### Given instruction
Count the lines of the listing that contain the string "button", treating case as significant. Give only the number.

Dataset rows
□ □ □ □ □ □ □
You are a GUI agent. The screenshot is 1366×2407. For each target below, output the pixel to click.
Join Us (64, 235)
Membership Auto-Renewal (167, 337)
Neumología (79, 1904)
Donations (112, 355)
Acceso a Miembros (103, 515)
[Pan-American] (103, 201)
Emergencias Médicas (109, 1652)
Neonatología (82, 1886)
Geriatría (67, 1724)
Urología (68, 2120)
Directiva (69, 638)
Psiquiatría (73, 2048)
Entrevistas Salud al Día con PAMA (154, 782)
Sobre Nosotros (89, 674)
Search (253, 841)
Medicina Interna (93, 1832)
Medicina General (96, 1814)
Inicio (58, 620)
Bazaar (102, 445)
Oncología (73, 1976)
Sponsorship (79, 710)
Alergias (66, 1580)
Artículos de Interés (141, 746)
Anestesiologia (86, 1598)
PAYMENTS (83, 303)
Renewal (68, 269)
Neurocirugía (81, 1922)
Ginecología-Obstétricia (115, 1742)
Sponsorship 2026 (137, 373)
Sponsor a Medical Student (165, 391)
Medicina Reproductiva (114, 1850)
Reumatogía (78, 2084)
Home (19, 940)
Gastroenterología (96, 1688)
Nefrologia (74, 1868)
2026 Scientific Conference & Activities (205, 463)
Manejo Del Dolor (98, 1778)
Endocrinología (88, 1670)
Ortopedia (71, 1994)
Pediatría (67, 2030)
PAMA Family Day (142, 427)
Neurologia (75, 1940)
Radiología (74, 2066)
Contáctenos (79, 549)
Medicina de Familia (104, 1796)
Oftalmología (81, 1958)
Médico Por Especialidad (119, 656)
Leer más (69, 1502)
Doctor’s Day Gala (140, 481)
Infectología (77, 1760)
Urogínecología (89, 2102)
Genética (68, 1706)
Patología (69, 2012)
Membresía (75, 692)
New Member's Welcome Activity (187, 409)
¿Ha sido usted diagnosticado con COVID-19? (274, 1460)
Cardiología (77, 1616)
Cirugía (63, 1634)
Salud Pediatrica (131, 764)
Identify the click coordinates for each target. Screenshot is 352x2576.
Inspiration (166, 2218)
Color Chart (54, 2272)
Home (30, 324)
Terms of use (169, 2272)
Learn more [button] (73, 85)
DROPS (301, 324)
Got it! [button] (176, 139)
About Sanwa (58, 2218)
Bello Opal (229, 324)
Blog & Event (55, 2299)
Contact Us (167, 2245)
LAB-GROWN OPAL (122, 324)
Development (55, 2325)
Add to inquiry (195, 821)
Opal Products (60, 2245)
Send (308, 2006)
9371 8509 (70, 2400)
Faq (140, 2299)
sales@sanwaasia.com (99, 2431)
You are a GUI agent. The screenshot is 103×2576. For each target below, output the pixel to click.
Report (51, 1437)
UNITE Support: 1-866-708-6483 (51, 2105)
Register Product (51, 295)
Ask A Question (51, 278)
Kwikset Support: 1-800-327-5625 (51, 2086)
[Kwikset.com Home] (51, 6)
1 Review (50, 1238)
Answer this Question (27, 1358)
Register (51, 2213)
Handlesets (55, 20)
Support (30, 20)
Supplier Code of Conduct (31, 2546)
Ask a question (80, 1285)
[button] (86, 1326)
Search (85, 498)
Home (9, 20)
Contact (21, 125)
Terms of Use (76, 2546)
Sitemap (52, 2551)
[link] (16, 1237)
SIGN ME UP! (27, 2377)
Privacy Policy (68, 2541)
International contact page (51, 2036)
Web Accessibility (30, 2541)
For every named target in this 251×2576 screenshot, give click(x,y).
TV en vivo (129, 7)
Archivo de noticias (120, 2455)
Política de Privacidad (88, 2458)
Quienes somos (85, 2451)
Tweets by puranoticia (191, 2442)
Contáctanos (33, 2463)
□ □ □ □ □ □ □
### Reply to the exercise
3